La semaine dernière, Paroledemaman organisait son  « E-fluent Mums Day », une journée avec et pour les mamans blogueuses. Un monde fou, on s’y bousculait autant qu’à la garden party de l’Elysée!

J’ai toujours pensé qu’Emma Bovary serait de nos jours une blogueuse influente. C’est une façon d’écrire et de décrire son expérience, d’être moins seule, de (re)devenir le centre du monde et de…gagner  (un peu) sa vie, ce qui ne gâche rien.
Ces mamans blogueuses sont décontractées vis à vis des marques, de l’argent. Elles y vont « au feelling » sans règles de précaution impossibles à tenir, tout en expérimentation.

Et ça marche!

Elles arrivent dans la salle de conférence telles des stars, applaudies malgré leur évidente timidité (pour certaines) pour avoir écrit leur doute sur telle pratique d’allaitement , sur les couches jetables, sur le rôle des mecs dans leur vie et leur regard sur cette « maman blogeuse ». Pas très  joli, là non plus visiblement!
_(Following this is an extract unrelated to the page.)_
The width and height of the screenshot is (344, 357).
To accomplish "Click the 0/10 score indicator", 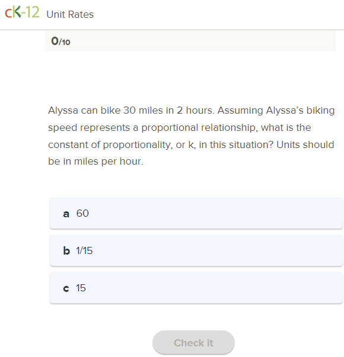I will (x=60, y=41).
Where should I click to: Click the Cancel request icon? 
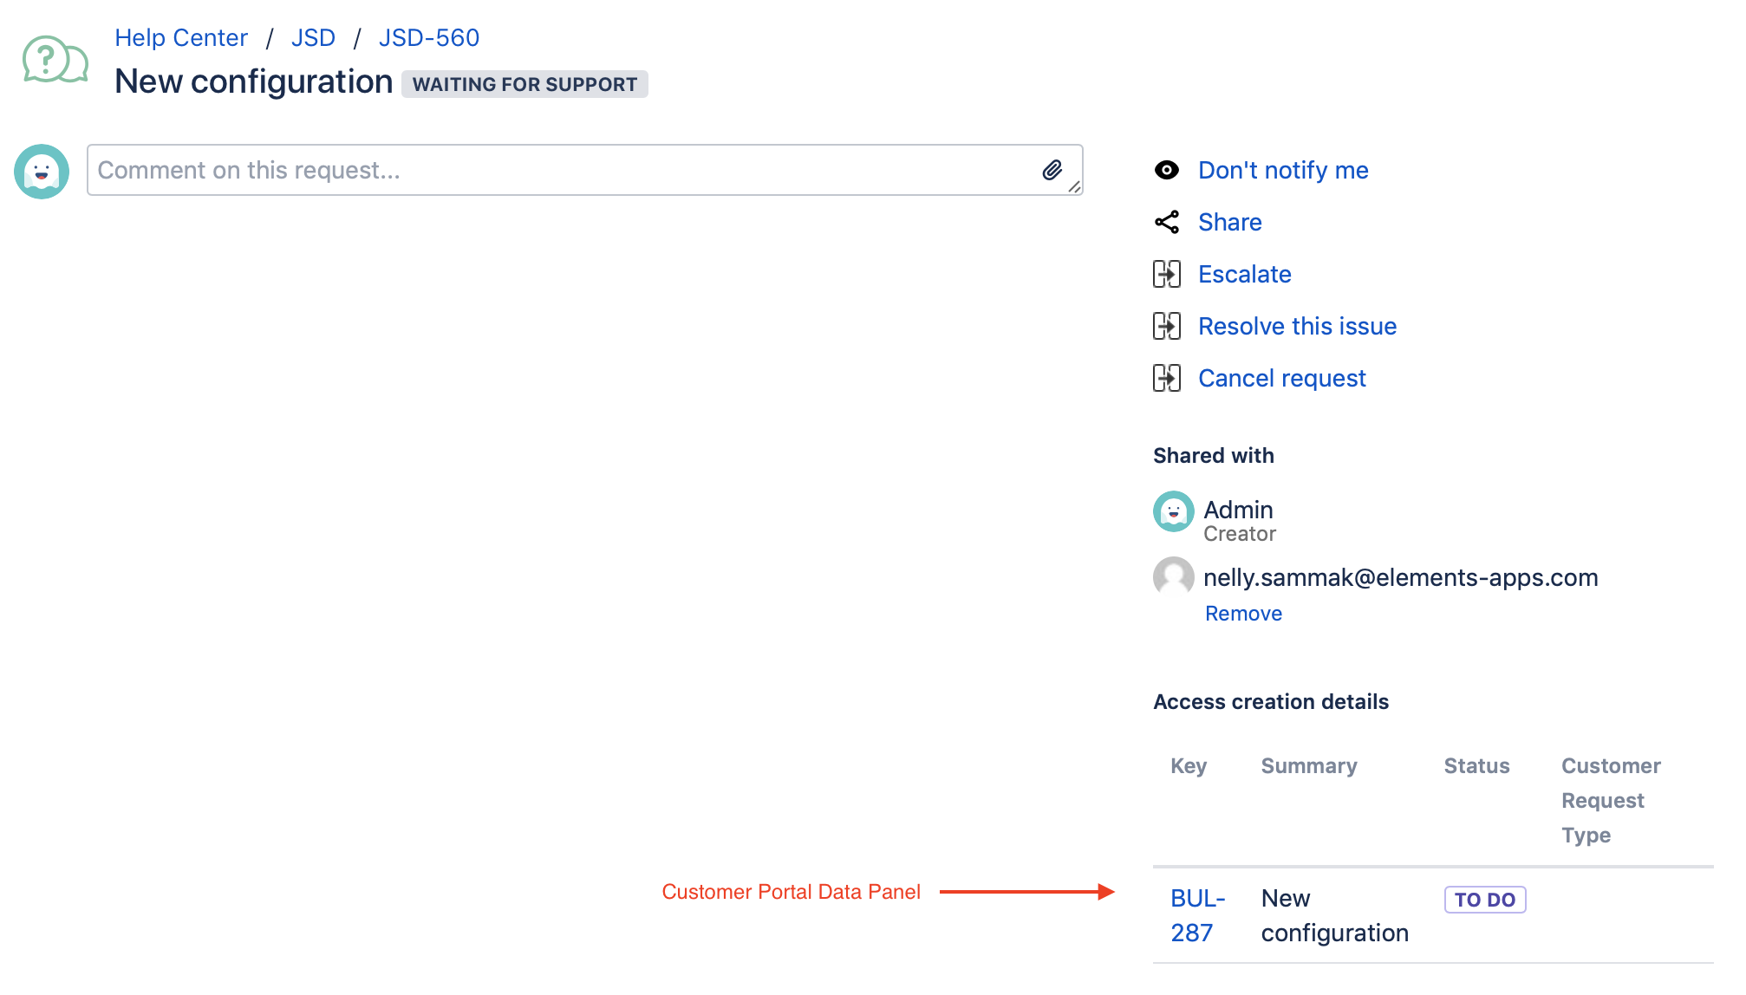pyautogui.click(x=1166, y=378)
L’héroïne Bovary21,* la descendante d’Emma Bovary ne pouvait être que maman et blogueuse.
Avec cette question lancinante et toujours sans réponse, ni dans le roman, ni sur scène ce jour là : malgré les très nombreuses « amies » : la blogosphère est-elle une arme anti-suicide?

Le débat ne pouvait y répondre, la journée non plus . Mais un nouveau mythe est né, celui de la maman blogueuse, cette nouvelle amazone, qui n’a pas besoin de se mutiler d’un sein pour démontrer qu’elle tient le pavé de l’influence et qu’on ne la fera pas revenir de sitôt au silence anxiogène des femmes de jadis.